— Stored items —
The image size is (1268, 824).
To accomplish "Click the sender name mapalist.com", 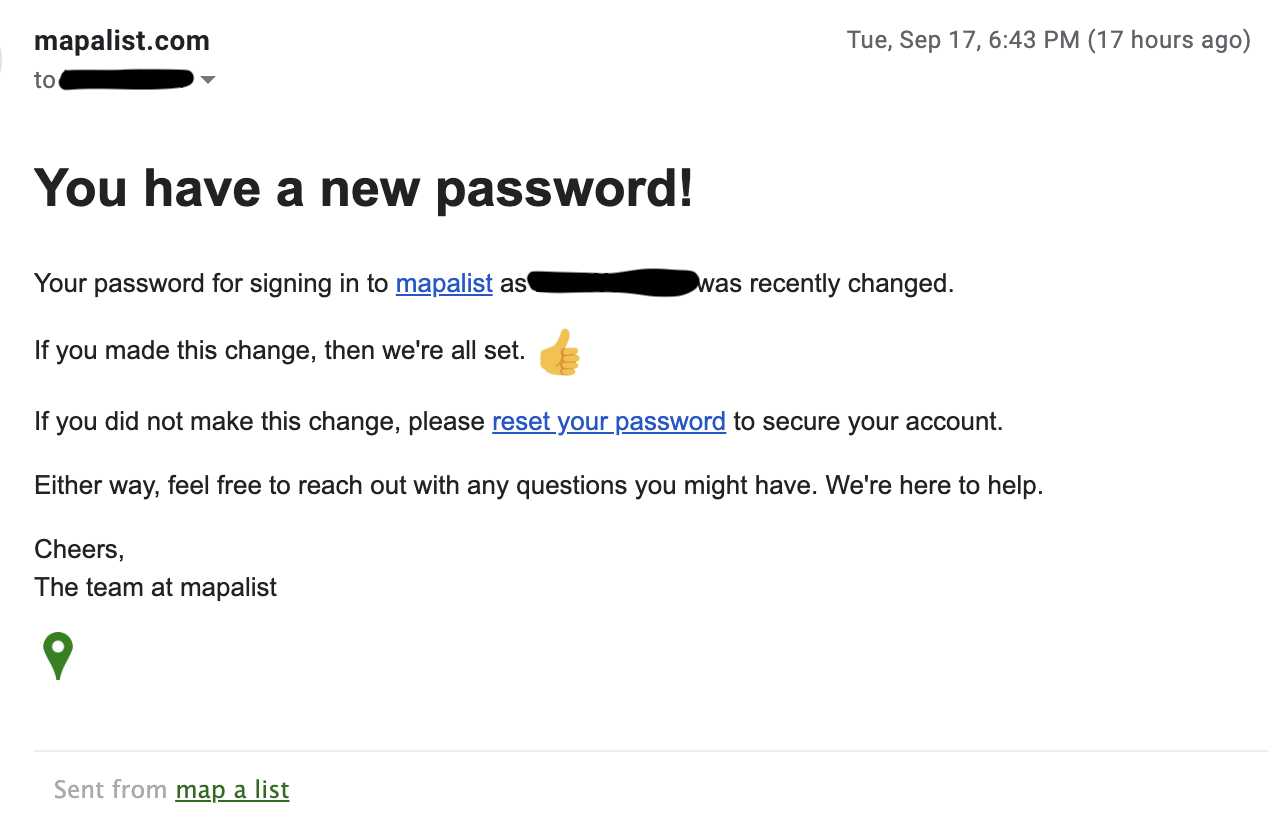I will click(122, 41).
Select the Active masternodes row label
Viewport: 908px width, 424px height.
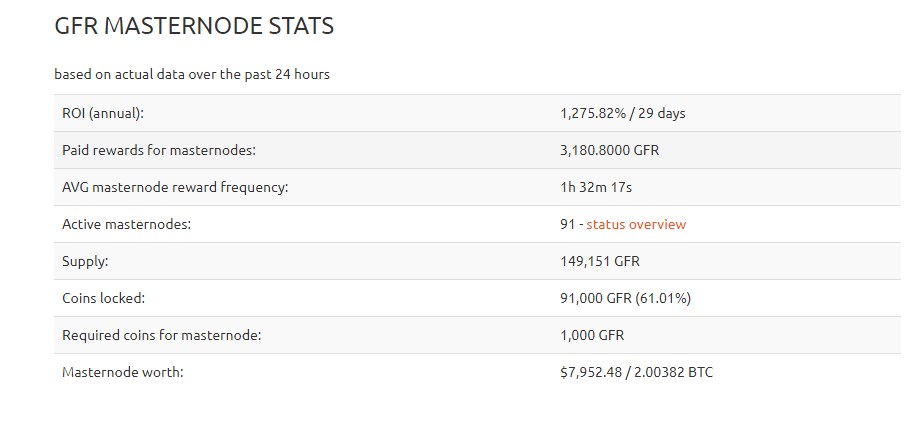(x=126, y=224)
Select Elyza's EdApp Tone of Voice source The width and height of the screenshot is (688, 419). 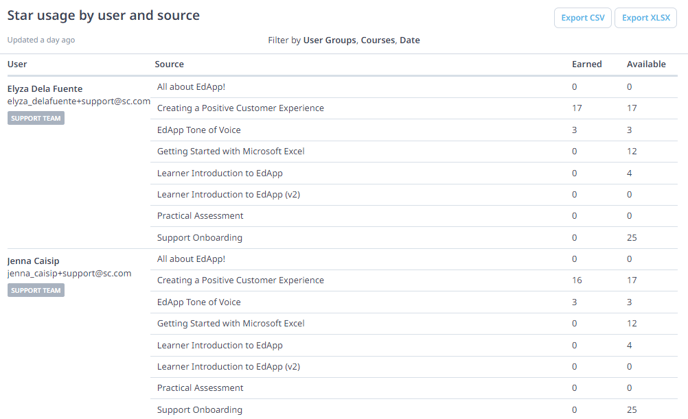pyautogui.click(x=199, y=130)
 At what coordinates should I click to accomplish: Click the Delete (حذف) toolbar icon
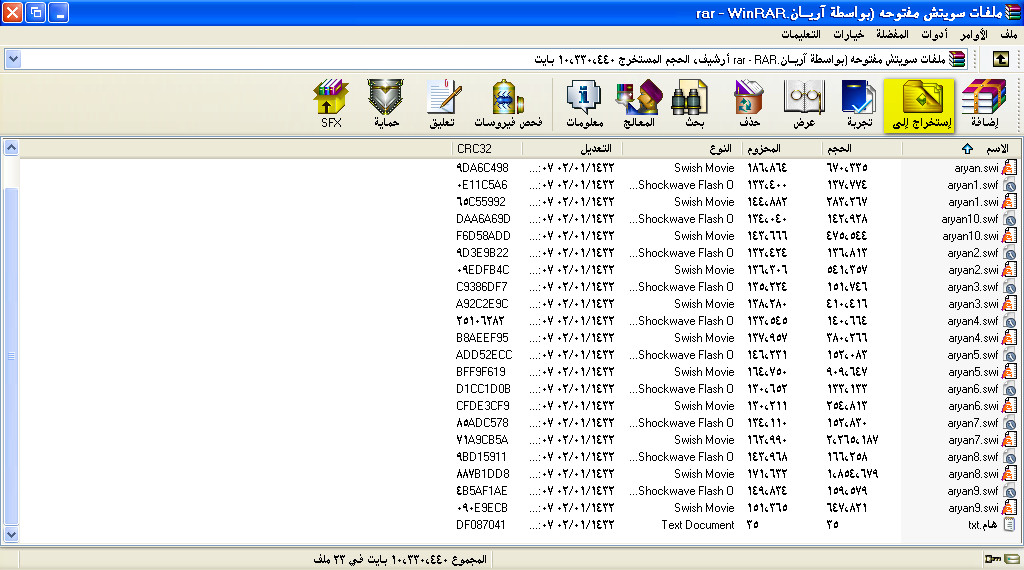(x=749, y=106)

— EXERCISE BRIEF —
Your answer must be exactly the lines from the one with "At what coordinates" through the final line of the data, with no pictures in it.

— WRITTEN ANSWER —
 At what coordinates should I click to accomplish: Click the Delete (حذف) toolbar icon
(x=749, y=106)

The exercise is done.